** START OF AVAILABLE DATA **

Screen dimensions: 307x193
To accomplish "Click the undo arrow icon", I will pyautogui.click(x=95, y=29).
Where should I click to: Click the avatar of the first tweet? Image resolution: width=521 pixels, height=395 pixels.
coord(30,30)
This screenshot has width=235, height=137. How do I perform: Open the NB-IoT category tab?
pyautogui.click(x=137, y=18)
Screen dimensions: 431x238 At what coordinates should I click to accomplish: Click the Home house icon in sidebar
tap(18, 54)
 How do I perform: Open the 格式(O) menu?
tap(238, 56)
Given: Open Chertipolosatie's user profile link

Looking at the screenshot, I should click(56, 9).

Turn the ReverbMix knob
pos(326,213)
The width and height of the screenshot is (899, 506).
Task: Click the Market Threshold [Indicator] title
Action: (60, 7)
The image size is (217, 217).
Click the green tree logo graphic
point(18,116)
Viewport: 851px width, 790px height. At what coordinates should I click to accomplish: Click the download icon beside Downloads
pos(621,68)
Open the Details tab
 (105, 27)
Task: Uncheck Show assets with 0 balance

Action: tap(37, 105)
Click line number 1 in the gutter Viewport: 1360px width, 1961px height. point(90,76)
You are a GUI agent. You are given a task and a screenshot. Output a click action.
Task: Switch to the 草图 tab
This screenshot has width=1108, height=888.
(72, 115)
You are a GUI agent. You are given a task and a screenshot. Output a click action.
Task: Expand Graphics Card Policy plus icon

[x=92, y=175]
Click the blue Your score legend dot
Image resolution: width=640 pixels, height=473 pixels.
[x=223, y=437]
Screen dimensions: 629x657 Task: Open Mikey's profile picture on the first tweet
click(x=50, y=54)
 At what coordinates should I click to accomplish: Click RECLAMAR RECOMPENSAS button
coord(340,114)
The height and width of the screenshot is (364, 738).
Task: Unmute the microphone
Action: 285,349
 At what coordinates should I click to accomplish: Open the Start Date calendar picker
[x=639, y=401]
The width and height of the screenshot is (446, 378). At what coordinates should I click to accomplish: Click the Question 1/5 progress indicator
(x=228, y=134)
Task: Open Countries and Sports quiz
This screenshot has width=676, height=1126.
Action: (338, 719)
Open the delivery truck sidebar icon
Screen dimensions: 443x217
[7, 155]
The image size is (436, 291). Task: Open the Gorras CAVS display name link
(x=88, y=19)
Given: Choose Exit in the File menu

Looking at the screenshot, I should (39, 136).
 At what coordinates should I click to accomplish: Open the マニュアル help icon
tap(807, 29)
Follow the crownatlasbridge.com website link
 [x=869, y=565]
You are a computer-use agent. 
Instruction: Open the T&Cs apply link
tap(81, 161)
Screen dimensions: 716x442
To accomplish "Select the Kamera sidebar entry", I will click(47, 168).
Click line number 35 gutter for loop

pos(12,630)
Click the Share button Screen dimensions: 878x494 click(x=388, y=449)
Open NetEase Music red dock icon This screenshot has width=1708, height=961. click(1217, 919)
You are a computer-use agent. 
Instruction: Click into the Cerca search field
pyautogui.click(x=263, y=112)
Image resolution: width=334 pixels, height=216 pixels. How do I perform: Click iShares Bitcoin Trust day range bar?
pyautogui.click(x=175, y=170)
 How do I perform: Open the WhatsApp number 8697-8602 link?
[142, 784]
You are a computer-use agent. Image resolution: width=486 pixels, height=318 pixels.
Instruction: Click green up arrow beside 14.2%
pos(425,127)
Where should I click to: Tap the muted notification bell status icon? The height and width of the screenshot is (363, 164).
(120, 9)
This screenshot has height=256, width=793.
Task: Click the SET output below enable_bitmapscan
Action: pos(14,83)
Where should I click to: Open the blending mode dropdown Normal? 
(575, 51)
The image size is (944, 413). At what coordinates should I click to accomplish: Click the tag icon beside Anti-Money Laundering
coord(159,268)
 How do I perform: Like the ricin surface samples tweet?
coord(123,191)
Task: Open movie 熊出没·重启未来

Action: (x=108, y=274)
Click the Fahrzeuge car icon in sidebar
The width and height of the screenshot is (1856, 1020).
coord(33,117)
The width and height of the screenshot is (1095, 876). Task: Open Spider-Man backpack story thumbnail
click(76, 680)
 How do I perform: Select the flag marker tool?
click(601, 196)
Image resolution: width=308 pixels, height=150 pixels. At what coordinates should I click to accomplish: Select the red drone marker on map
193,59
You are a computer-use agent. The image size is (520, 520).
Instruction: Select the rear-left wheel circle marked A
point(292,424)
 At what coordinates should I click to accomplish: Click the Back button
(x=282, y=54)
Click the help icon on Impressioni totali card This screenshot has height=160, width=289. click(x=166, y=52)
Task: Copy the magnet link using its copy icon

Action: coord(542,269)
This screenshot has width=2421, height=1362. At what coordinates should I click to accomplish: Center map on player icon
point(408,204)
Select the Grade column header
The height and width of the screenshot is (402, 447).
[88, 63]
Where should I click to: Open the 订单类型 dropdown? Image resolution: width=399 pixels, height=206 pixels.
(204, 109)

** END OF AVAILABLE DATA **

From the listing above, pull out each line containing the word "first" and copy those lines unchanged.

* SOLUTION:
Where should I click to: Click the avatar of the first tweet? Image resolution: width=521 pixels, height=395 pixels.
Screen dimensions: 629x657 Task: Open Mikey's profile picture on the first tweet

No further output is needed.